== INFORMATION GIVEN ==

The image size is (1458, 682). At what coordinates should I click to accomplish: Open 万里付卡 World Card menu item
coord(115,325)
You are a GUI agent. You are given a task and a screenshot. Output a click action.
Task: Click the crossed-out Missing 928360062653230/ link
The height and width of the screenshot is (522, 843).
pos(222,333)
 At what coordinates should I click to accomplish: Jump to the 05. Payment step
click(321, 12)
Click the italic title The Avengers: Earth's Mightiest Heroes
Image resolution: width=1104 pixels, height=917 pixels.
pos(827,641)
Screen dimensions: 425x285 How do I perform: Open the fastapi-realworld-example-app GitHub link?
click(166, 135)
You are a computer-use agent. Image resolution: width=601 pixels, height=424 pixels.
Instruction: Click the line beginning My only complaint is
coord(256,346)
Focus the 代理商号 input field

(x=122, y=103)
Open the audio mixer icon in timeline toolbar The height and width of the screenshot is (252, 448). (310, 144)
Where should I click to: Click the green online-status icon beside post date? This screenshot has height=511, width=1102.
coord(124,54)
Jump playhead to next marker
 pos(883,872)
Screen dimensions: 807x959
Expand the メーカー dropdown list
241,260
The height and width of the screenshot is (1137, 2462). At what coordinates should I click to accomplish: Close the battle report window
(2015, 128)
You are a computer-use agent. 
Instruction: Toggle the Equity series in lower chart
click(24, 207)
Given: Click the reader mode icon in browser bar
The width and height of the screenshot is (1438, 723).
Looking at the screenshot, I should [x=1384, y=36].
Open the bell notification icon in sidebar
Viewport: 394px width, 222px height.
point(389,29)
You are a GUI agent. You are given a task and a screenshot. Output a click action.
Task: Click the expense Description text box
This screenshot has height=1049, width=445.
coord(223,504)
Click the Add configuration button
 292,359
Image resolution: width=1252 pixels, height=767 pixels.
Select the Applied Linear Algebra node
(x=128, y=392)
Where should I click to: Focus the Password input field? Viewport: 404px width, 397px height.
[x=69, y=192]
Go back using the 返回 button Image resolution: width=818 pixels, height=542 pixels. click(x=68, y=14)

== DIRECTIONS ==
Please return all lines in the material above that include the word "computer".

== EXPECTED ANSWER ==
You are a computer-use agent. Image resolution: width=601 pixels, height=424 pixels.
You are a computer-use agent. 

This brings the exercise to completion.